— Start TASK MATERIAL —
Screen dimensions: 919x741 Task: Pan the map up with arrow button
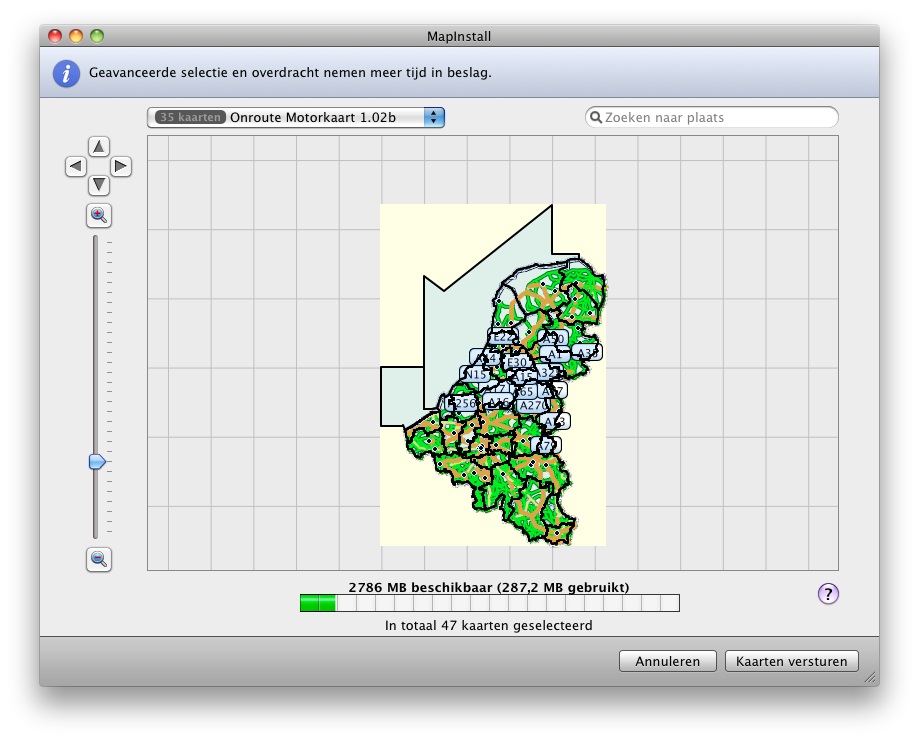(98, 147)
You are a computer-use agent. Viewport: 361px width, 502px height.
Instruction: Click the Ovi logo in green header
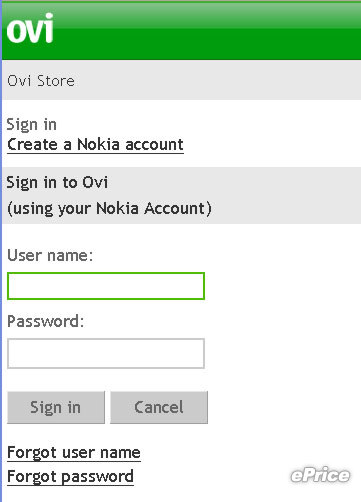(x=30, y=28)
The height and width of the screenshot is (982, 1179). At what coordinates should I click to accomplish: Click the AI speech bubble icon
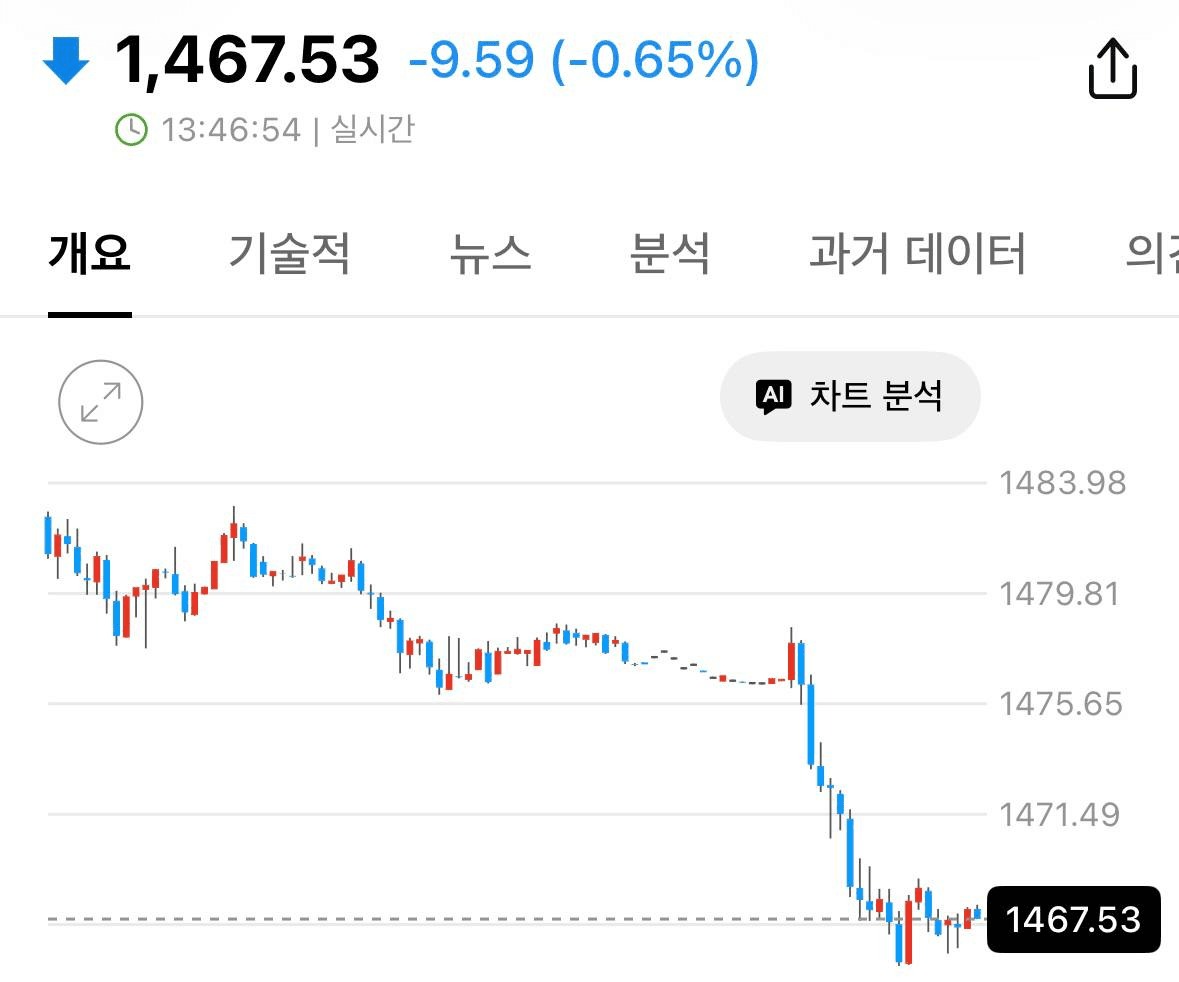[774, 396]
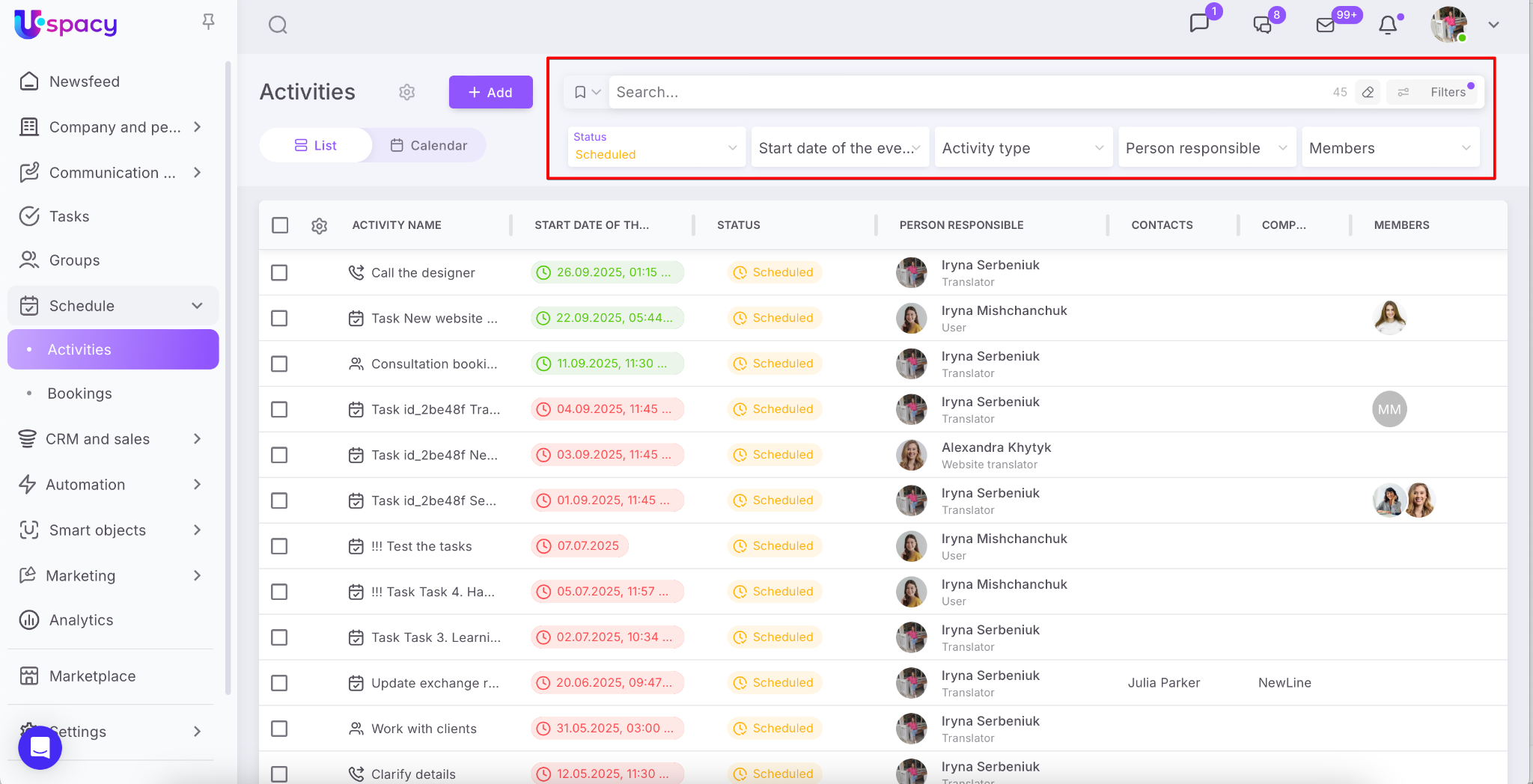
— End TASK MATERIAL —
GOAL OF THE EXERCISE.
Reproduce the material above word for word, leaving out the pictures.

SOLUTION FOR THIS TASK.
Screen dimensions: 919x741 Task: Pan the map up with arrow button
(98, 147)
You are a computer-use agent. Viewport: 361px width, 502px height.
Instruction: Click the Ovi logo in green header
(x=30, y=28)
The height and width of the screenshot is (982, 1179). At what coordinates should I click to accomplish: Click the AI speech bubble icon
[774, 396]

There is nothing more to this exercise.